Search code examples
pythonmachine-learningdataset

finding the accuracy of the train and test model


here is the dataset i'm working. This dataset is the survey of VR application areas from 2019 to 2021, where N represents the "number of applications in each area" and % represents the "percentage of the total sample". I'm having problems while finding the accuracy of the train and test models.

At first libraries imported and read the csv file:

import pandas as pd

from sklearn.model_selection import train_test_split

from sklearn.linear_model import LinearRegression

df = pd.read_csv('VR_application.csv')

now split the data into train and test sets:

X_train, X_test, y_train, y_test = train_test_split(df[['year']], df[['N', '%']], test_size=0.2, random_state=42)

Creating and training the linear regression model:

model = LinearRegression()

model.fit(X_train, y_train)

Predicting the values for training and testing sets

y_train_pred = model.predict(X_train)

y_test_pred = model.predict(X_test)

Calculating the accuracy (R-squared score) for train and test sets

train_accuracy = r2_score(y_train, y_train_pred)

test_accuracy = r2_score(y_test, y_test_pred)

checking the accuracy on train and test sets:

print(f"Train Accuracy: {train_accuracy}")

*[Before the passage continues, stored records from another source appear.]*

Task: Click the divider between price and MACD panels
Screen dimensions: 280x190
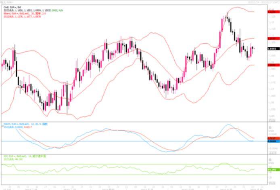Action: [133, 121]
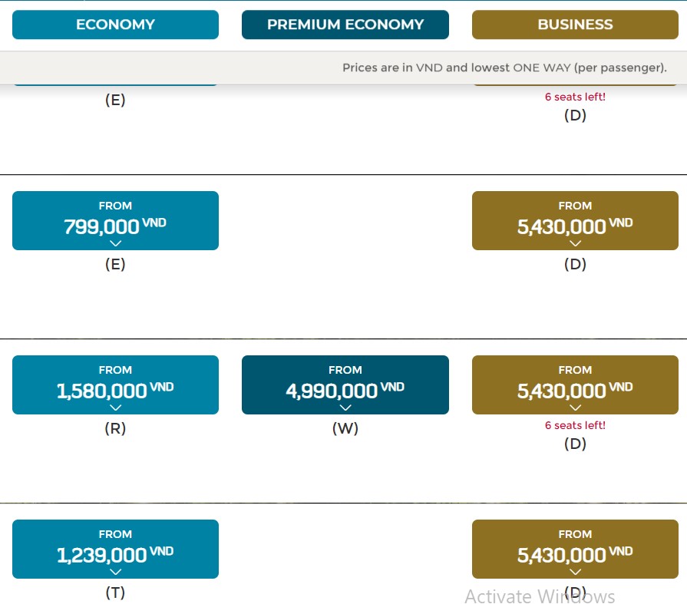This screenshot has width=687, height=604.
Task: Switch to the ECONOMY column header
Action: 115,25
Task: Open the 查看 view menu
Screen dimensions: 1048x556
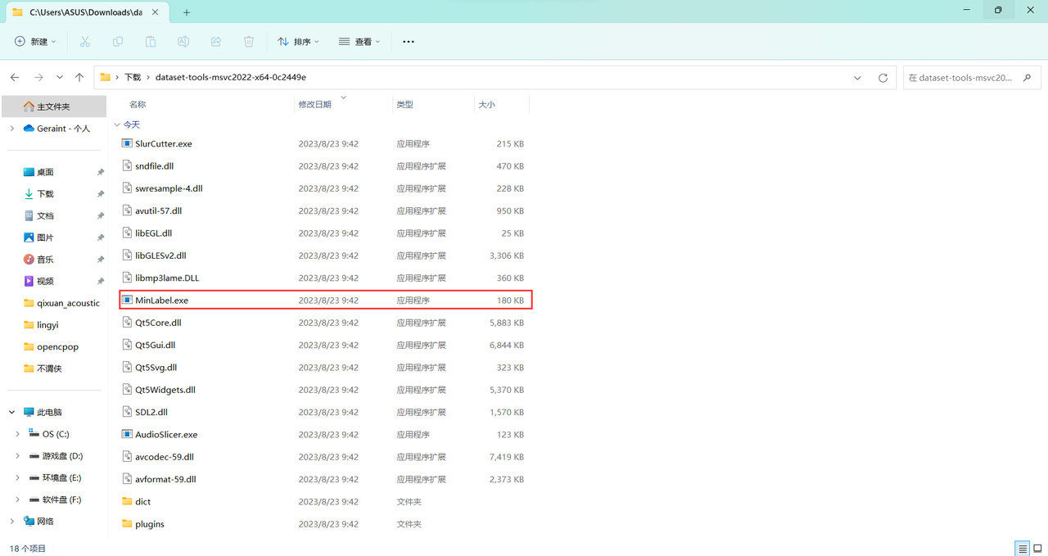Action: tap(360, 42)
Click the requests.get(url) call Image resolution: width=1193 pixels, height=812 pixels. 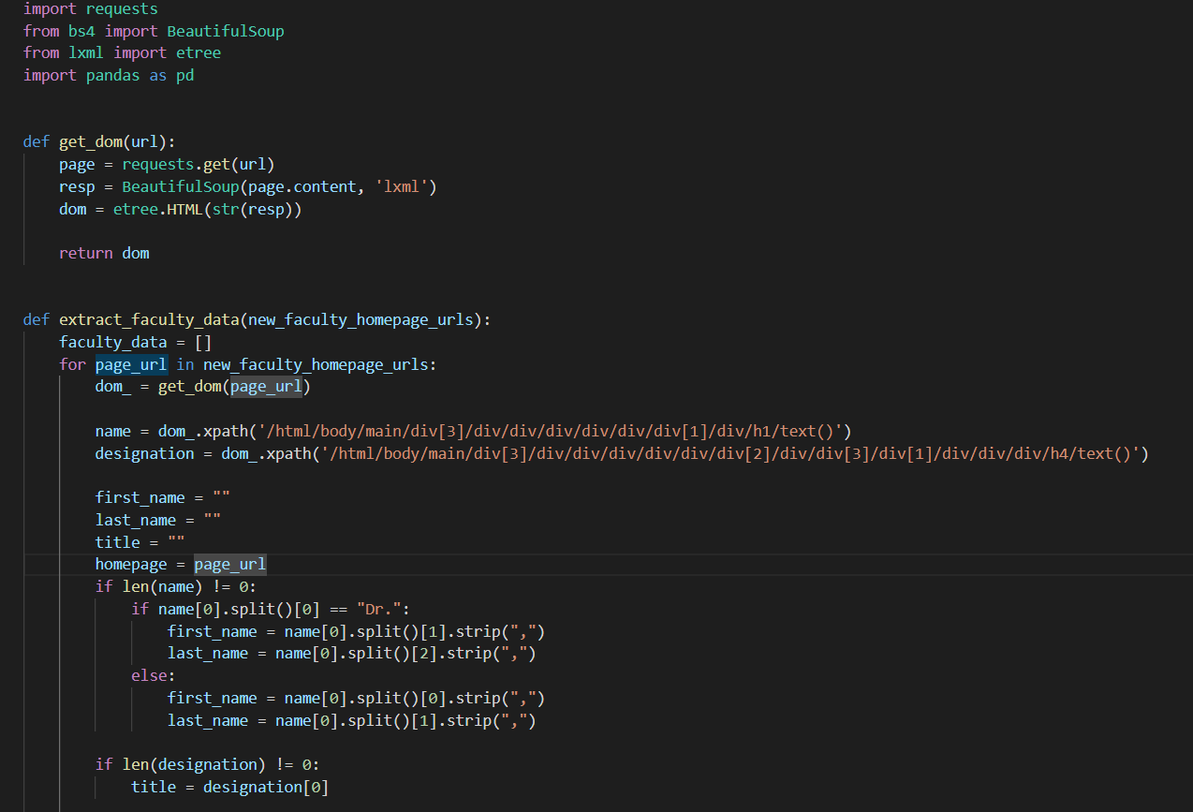pos(187,163)
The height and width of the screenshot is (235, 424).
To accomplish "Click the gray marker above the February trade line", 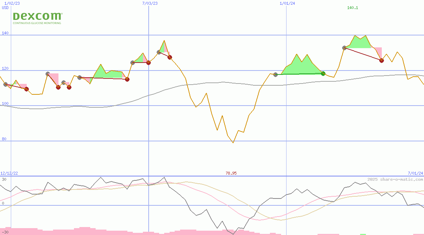I will click(x=47, y=73).
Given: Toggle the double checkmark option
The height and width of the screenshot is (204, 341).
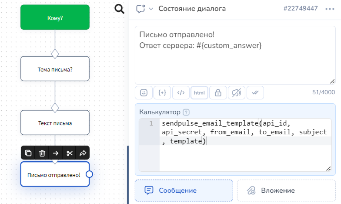Looking at the screenshot, I should (x=255, y=92).
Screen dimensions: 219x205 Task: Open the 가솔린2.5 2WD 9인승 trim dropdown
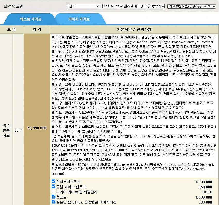coord(191,6)
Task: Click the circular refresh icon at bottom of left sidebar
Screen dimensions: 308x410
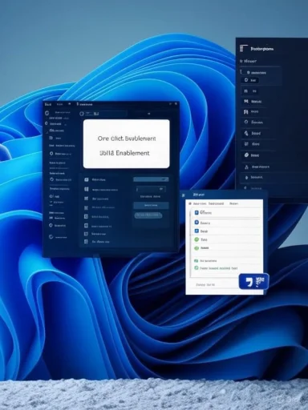Action: 51,237
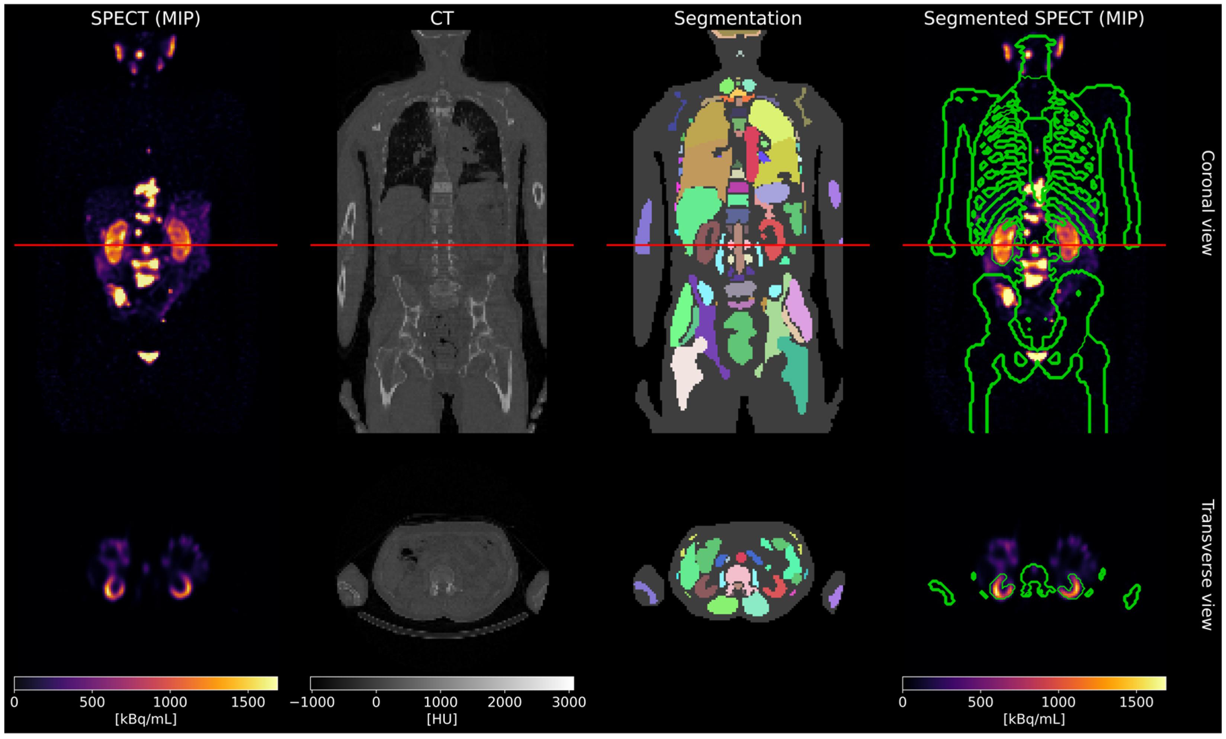Click the [HU] unit label under the CT colorbar
The image size is (1226, 739).
click(x=441, y=719)
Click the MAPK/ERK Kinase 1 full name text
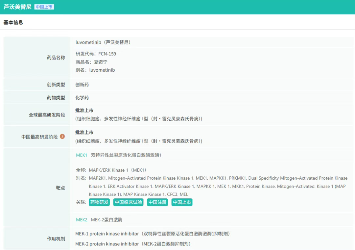This screenshot has height=250, width=355. (x=117, y=170)
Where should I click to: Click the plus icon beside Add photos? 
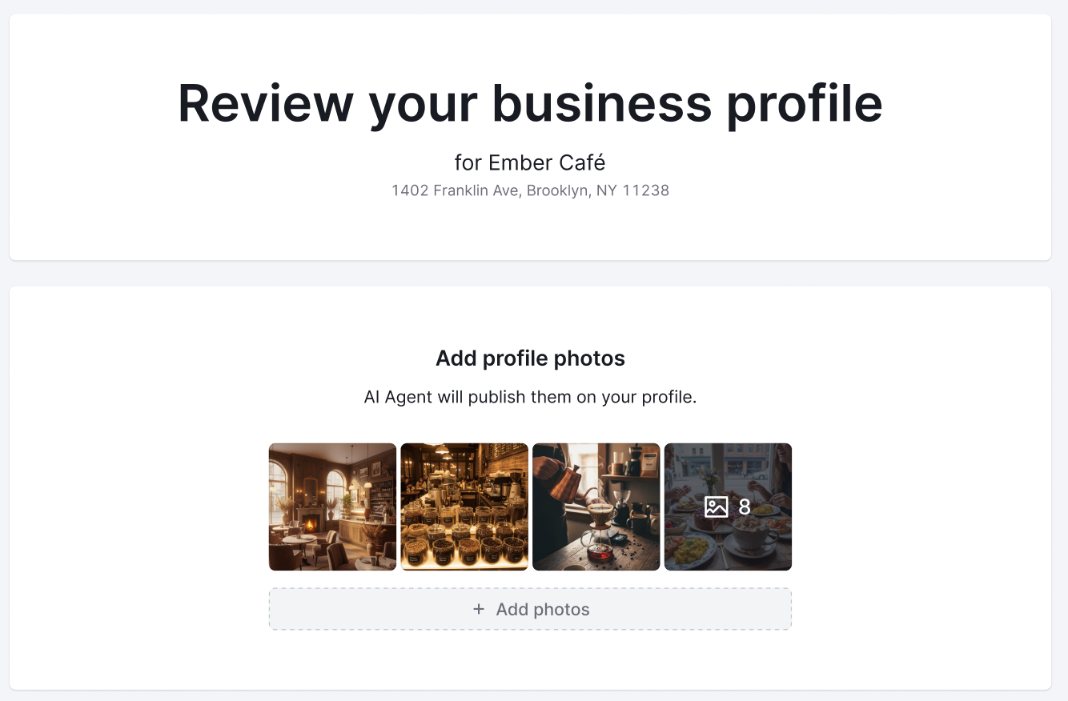click(479, 609)
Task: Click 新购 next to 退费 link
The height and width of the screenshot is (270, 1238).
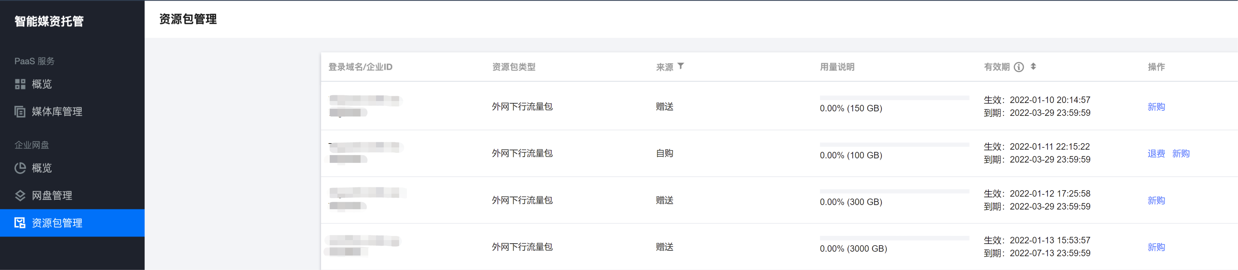Action: pyautogui.click(x=1180, y=154)
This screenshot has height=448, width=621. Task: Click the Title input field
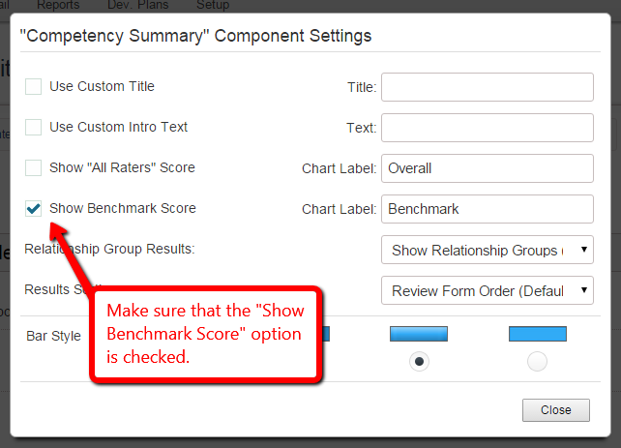pyautogui.click(x=488, y=87)
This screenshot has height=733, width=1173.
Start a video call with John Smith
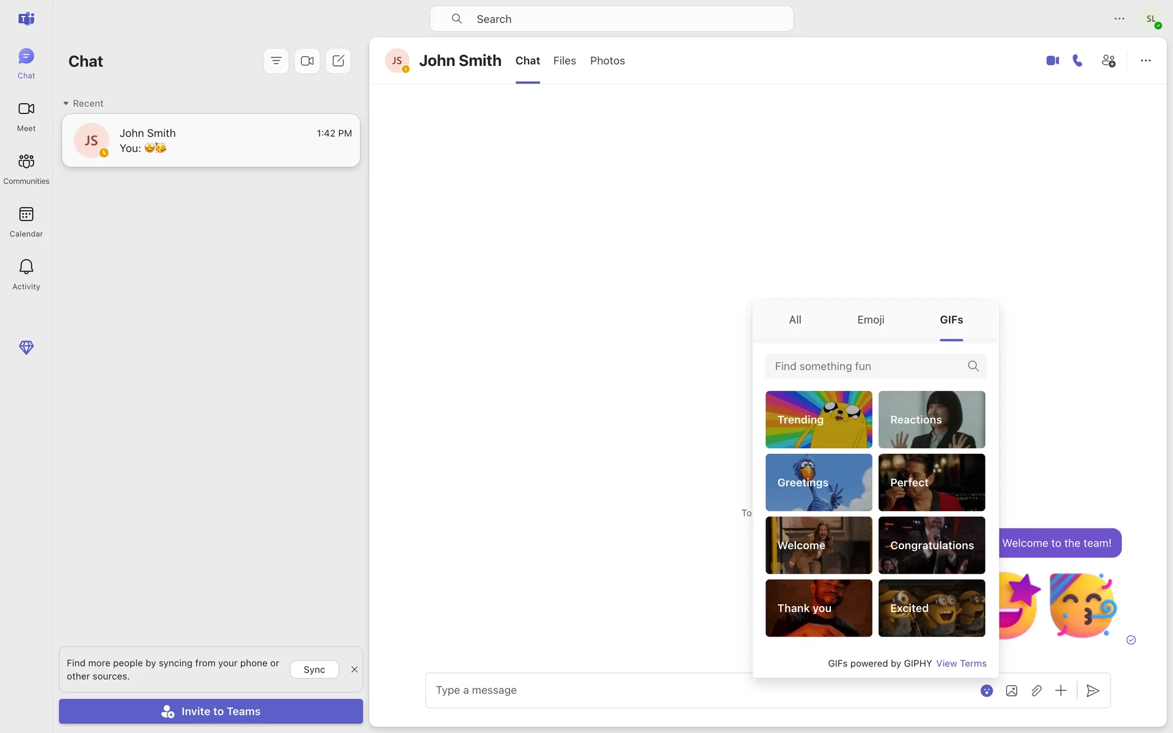click(x=1052, y=60)

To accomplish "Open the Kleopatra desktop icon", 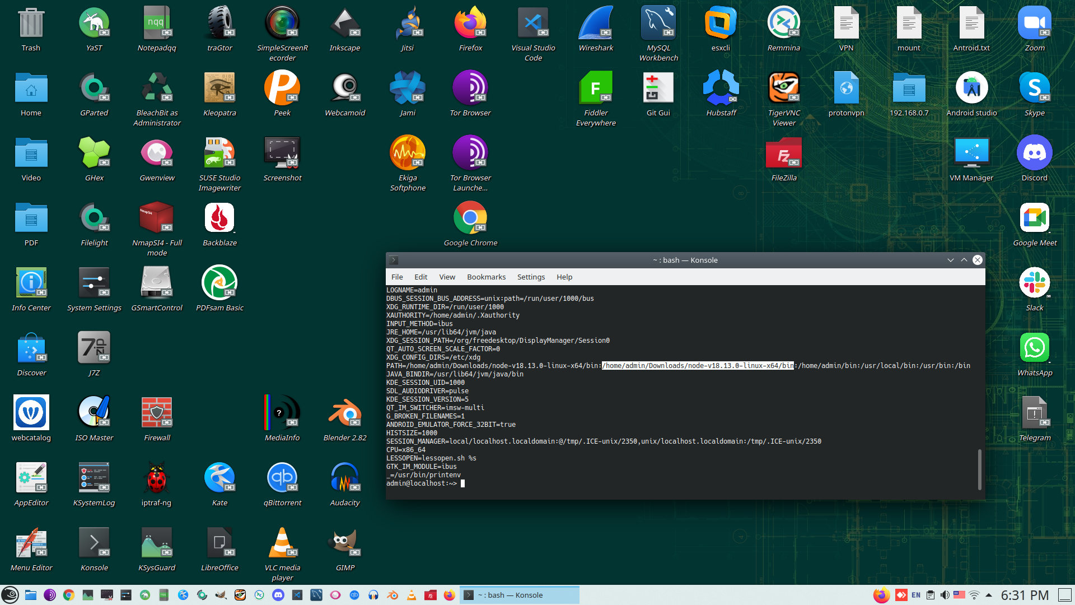I will (x=219, y=89).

print(f"Test Accuracy: {test_accuracy}")

After doing this I get the accuracy:

Train Accuracy: 0.004421041085529986

Test Accuracy: -0.09666987166765573

Can you check my code and identify the problem I'm missing?


Solution

    • Firstly, R2_score is the metric used to assess how well the regression model fits the observed data. In other words, The R2 score ranges from 0 to 1, where a higher value indicates a better fit of the model to the data. A score of 1 means the model perfectly explains the variability in the dependent variable, while a score of 0 means the model does not explain any of the variability. So accuracy and r2_score is completely different.
    • Secondly, I can see that, you have used "train_test_split" in a wrong way. Use this: X_train, X_test, y_train, y_test = train_test_split(df['N', '%'], df['year'], test_size=0.2, random_state=42)